British, Irish premiers press to salvage Northern Ireland’s unraveling power-sharing govt

By Shawn Pogatchnik, AP
Tuesday, January 26, 2010

British, Irish hold talks to save NIreland govt

HILLSBOROUGH, Northern Ireland — The prime ministers of Britain and Ireland held a second day of talks Tuesday with political parties in Northern Ireland as they struggled to keep the fractious Catholic-Protestant government there from collapsing.

Negotiators from the opposite sides of Northern Ireland’s unraveling government — the British Protestants of the Democratic Unionists and the Irish Catholics of Sinn Fein — denounced each others’ positions as they arrived for separate talks with the two premiers, who launched a surprise diplomatic effort Monday.

British Prime Minister Gordon Brown’s office issued a statement saying the talks — which halted around 3 a.m. (0300GMT) Tuesday and resumed six hours later — had been “hard going,” but both premiers “remain determined that progress can be made.”

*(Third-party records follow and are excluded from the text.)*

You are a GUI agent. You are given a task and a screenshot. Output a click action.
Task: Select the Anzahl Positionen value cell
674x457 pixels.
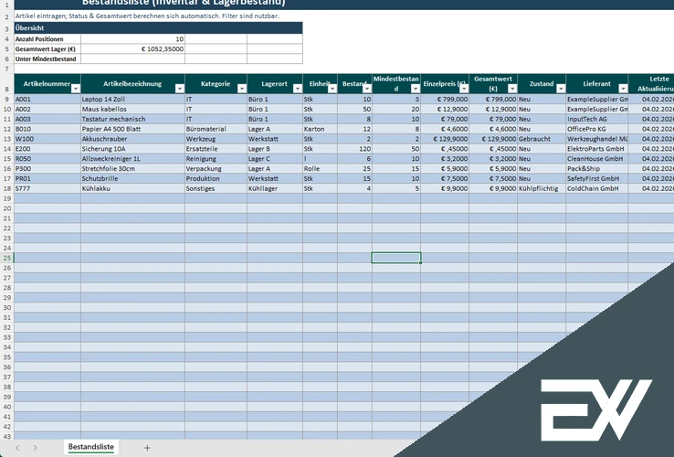[x=132, y=38]
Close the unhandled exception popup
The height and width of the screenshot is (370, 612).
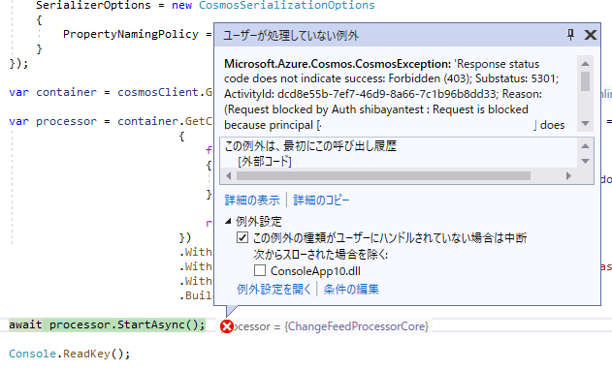(590, 35)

Government officials would not say how long Brown and Irish Prime Minister Brian Cowen intended to press their case for power-sharing. If they leave without brokering a deal, prospects appear dim for sustaining Northern Ireland’s coalition of former foes.

Northern Ireland’s 1998 U.S.-brokered Good Friday peace accord proposed power-sharing between majority Protestants and minority Catholics as the best way to end a conflict that had claimed more than 3,600 lives since the late 1960s.

A fragile peace had already taken hold thanks to mid-1990s cease-fires by Northern Ireland’s rival underground armies. Those truces have been bolstered by disarmament — but power-sharing has proven to be a crisis-prone struggle.

Sinn Fein negotiators said they expected their Protestant partners in government to make long-sought commitments to agree to let Britain hand over control of Northern Ireland’s courts and police. If that does not happen within hours, their Irish nationalist party would withdraw from the 2 1/2-year-old coalition, triggering its collapse.

“I would like to be optimistic but I haven’t seen much cause to be. There’s a fair degree of frustration about,” said Sinn Fein negotiator Conor Murphy. He rejected the notion that the current effort to reach a new agreement with the Protestant side of government could run a few more weeks.

“I think the DUP (Democratic Unionists) would like to keep sitting around tables for the next five years without any movement on any issues,” Murphy said. “We’re rapidly reaching the point where decisions have to be taken, and that’s in a matter of hours rather than days.”

A Sinn Fein withdrawal would force the dissolution of the 108-member Northern Ireland Assembly and new elections that, analysts warn, could produce even more polarized results that would make power-sharing even harder to resurrect.

A previous 1999-2002 coalition led by moderate Northern Ireland parties repeatedly broke down amid arguments about when Sinn Fein’s paramilitary colleagues in the Irish Republican Army would surrender their arsenal. Britain resumed direct control of Northern Ireland, the system originally imposed at the height of bloodshed in 1972.

After the outlawed IRA finally renounced violence and disarmed in 2005, a new power-sharing push created a coalition government in 2007 led by Sinn Fein and the Democratic Unionists, Northern Ireland’s electorally popular extremes.

Sinn Fein agreed to share power on condition that Britain handed over control of Northern Ireland’s courts and police.

While Britain and Ireland back handing over control of Northern Ireland’s courts and police, the Democratic Unionists have steadfastly resisted — and their negotiators stressed Tuesday they aren’t willing to cave in now.

“Sinn Fein have thrown their toys out of the pram (baby carriage), they’ve had to get the prime ministers in, and they’re threatening to bring the Assembly down,” said Democratic Unionist negotiator Edwin Poots. “They really need to calm down.”

“No one has to make policing and justice a deal-breaker,” said another Democratic Unionist lawmaker, Nelson McCausland. “The problem is that Sinn Fein try to put pressure on, to coerce people, to browbeat and threaten people. There should be devolution of justice and policing — but it has to be at the right time, on the right terms.”

For its part, Sinn Fein has rejected a Democratic Unionist demand for a British government-appointed Parades Commission to be abolished. That panel has restricted Protestant groups from parading near Sinn Fein strongholds, marches that triggered widespread riots in the mid-1990s.